Overall, the participants’ mean age was 41.74 ± 14.25 years, and most were males (56.93%) and non-Hispanic whites (69.43%). The majority of individuals had an above high school education level (59.85%) and a mean income to poverty ratio of 3.10 ± 1.63. Obesity (BMI ≥ 30), smoking (smoking at least 100 cigarettes in life), drinking (consuming at least 12 alcohol drinks past one year), hypertension, and diabetes accounted for 25.83%, 46.31%, 79.20%, 22.18%, and 5.38%, respectively. In addition, the mean ALT, AST, cholesterol, total calcium, and C-reactive protein levels were 26.48 ± 18.83, 25.75 ± 14.10, 9.46 ± 0.35, 196.71 ± 40.39, and 0.33 ± 0.68, respectively. The mean HDL-C level among all participants was 52.47 ± 15.94 mg/dL. In addition, the distribution of HDL-C, including among all participants, all males or all females, is presented in Fig. 2. The detailed results and other baseline characteristics are presented in Table 1.

Fig. 2
figure 2

Distribution histogram of HDL-C. a. Among all participants; b. Among all males; c. Among all females. HDL-C, high-density lipoprotein cholesterol

Table 1 Weighted characteristics of the study population

Relationship between HDL-C and BMD

HDL-C levels displayed a negative association with BMD (P < 0.01) in Model 1 (no covariates were adjusted). Moreover, after adjusting for confounders (Model 2: age, sex, and race/ethnicity were adjusted; Model 3: age, sex, race/ethnicity, education level, income to poverty ratio, BMI, alcohol consumption status, smoking status, diabetes, hypertension, ALT, AST, total calcium, cholesterol, and C-reactive protein were adjusted), a negative association was still present and statistically significant. Moreover, a negative association was also observed in the nonlinear relationship between HDL-C levels and BMD assessed by smooth curve fittings and generalized additive models. The detailed results are displayed in Table 2 and Fig. 3.

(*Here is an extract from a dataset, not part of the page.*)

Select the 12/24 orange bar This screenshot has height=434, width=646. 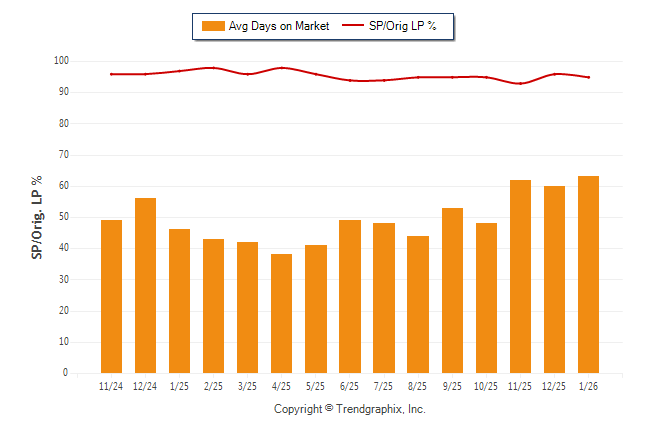145,285
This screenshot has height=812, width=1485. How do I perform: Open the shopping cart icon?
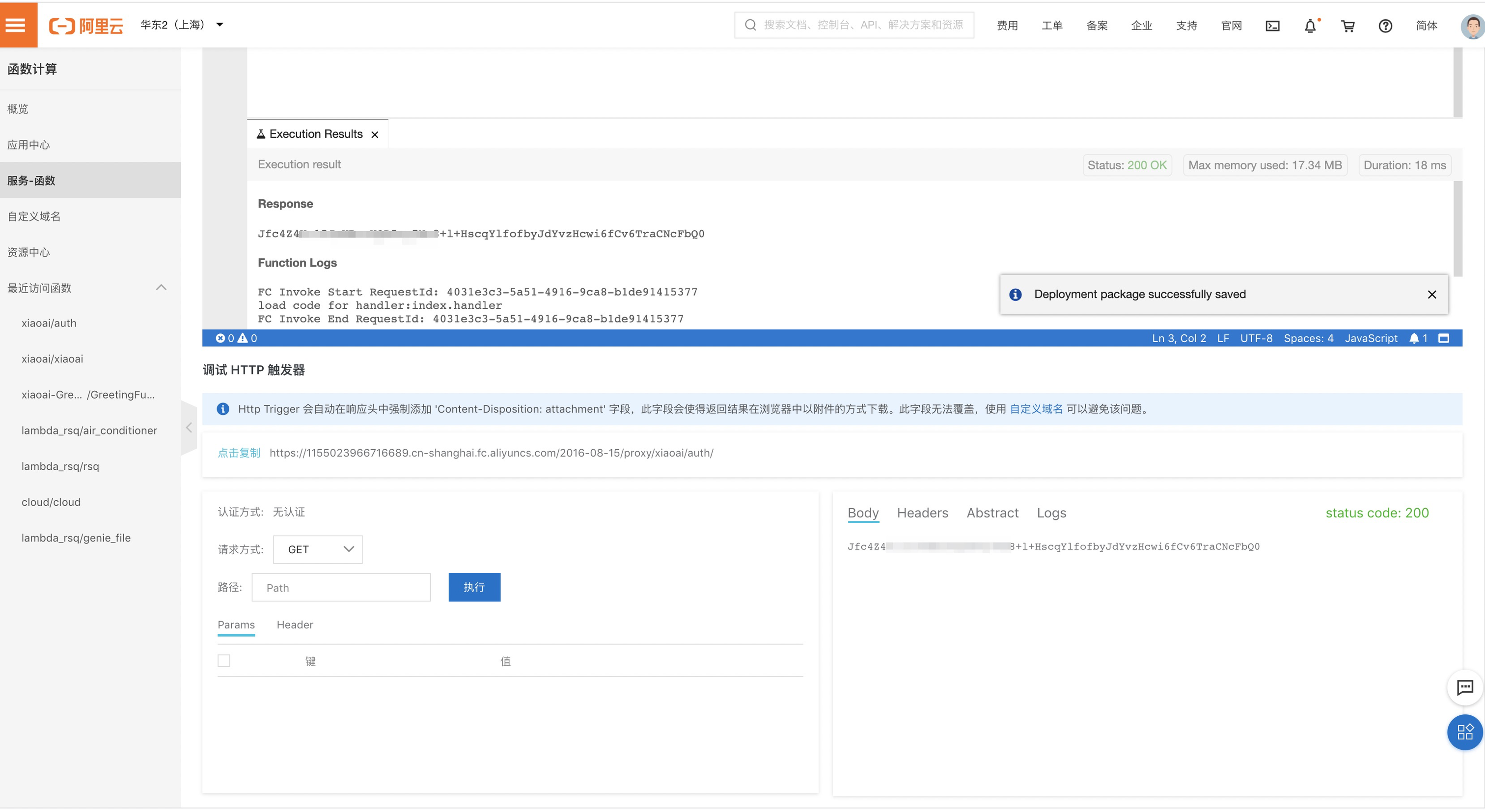tap(1348, 26)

Table 2 Association between HDL-C and BMD
Fig. 3
figure 3

Association between HDL-C and BMD. Solid rad line represents the smooth curve fit between variables. Blue bands represent the 95% of confidence interval from the fit. Age, sex, race/ethnicity, education level, income to poverty ratio, BMI, smoking status, alcohol consumption status, hypertension, diabetes, ALT, AST, total calcium, cholesterol, and C-reactive protein were adjusted. a. Total femur BMD; b. Femur neck BMD; c. Trochanter BMD; d. Intertrochanter BMD; e. Total spine BMD; f. L1 BMD; g. L2 BMD; h. L3 BMD; i. L4 BMD. HDL-C, high-density lipoprotein cholesterol; BMD, bone mineral density; ALT, alanine aminotransferase; AST, aspartate aminotransferase

Subgroup analysis

After adjusting for covariates, the results of subgroup analysis showed that the association between HDL-C levels and BMD was mainly present in females or participants aged 30 to 39 or 50-59 years. Detailed information on the subgroup analysis is shown in Tables 3-4.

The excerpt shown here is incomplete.